Sunday, December 19, 2004

How Many Possums Per Spoon?







Possums are North America's only marsupial and have tremendous numbers of young and more teeth any other furbearer in North America.

The bottom picture shows 7 baby possums in a tea spoon at about the time they first make it into their mother's pouch. The middle picture shows the location of the pouch. Pouch mortality is fairly high, and usually only five to eight baby possums survive to peek out in the world two months after being born. Most possums die within the first 9 months of life (killed by cats, dogs, cars, fox, poison, disease, traps, and coyotes) and few make it to age three.

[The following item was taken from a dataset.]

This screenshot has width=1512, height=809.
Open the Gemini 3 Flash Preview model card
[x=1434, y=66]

A typical female possum will have two litters a year, each with as many as 18 young. The gestation period for a possum is just 13 days -- the shortest gestation period of any mammal in North America.

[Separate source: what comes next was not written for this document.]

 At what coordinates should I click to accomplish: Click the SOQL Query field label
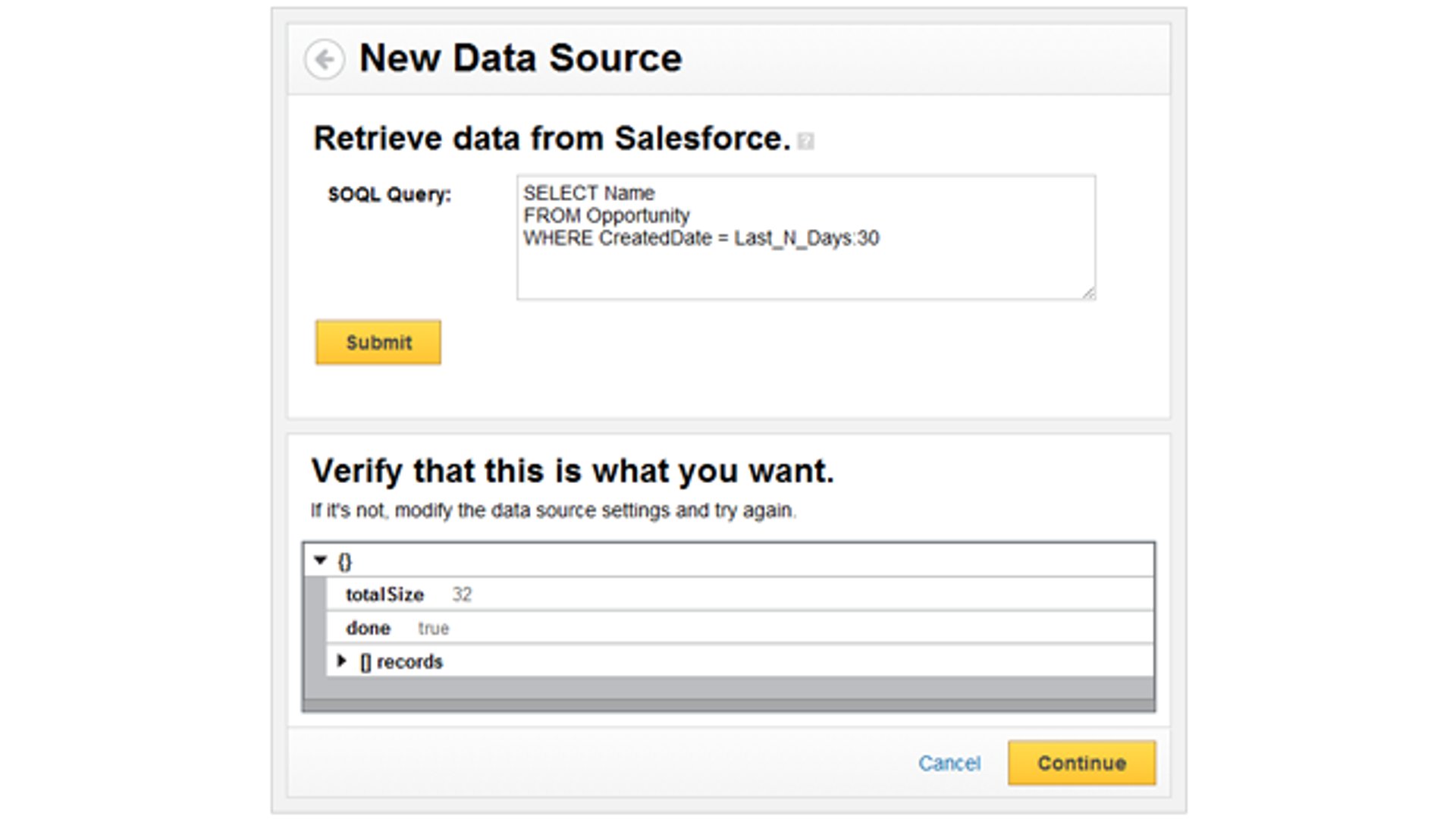coord(389,195)
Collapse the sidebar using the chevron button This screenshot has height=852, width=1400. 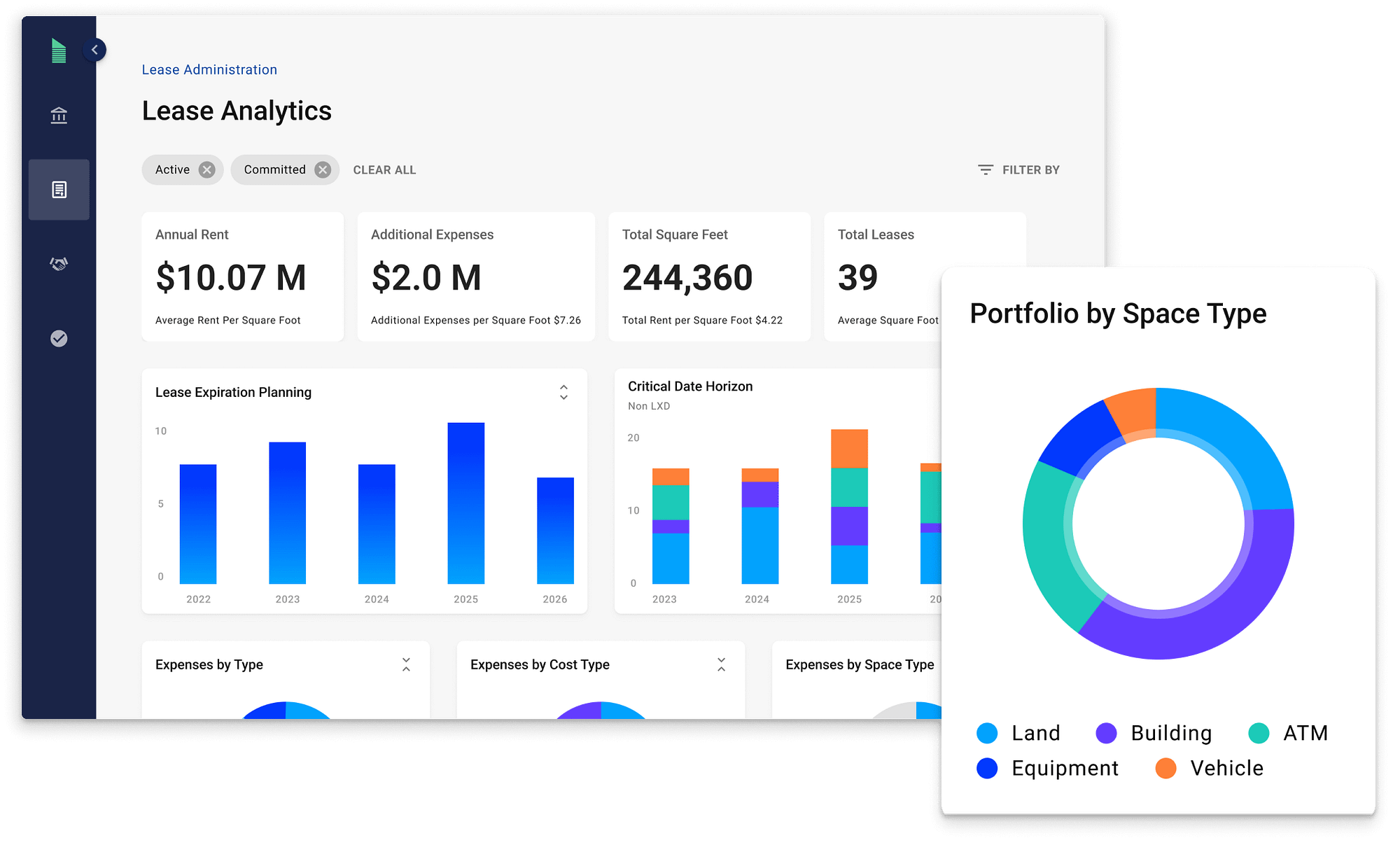coord(94,49)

Opossums prefer low, damp, wooded streams and swamps. They are nocturnal, and will shelter in hollow trees, firewood racks, brush piles, groundhog burrows, and crawl spaces under houses and outbuildings during the day. Possums are very common in suburbia where they often dine on school-yard refuse, dead squirrels in the road, and cat and dog food left out on people's stoops. Complete omnivores, their tracks looks like those of a space-alien, while their scat can come in any shape and color.

Though possums will hiss a great deal, they are not very formidable creatures, as their teeth are too small, their brains too small, and their response time relatively slow when compared to raccoon, fox or groundhog.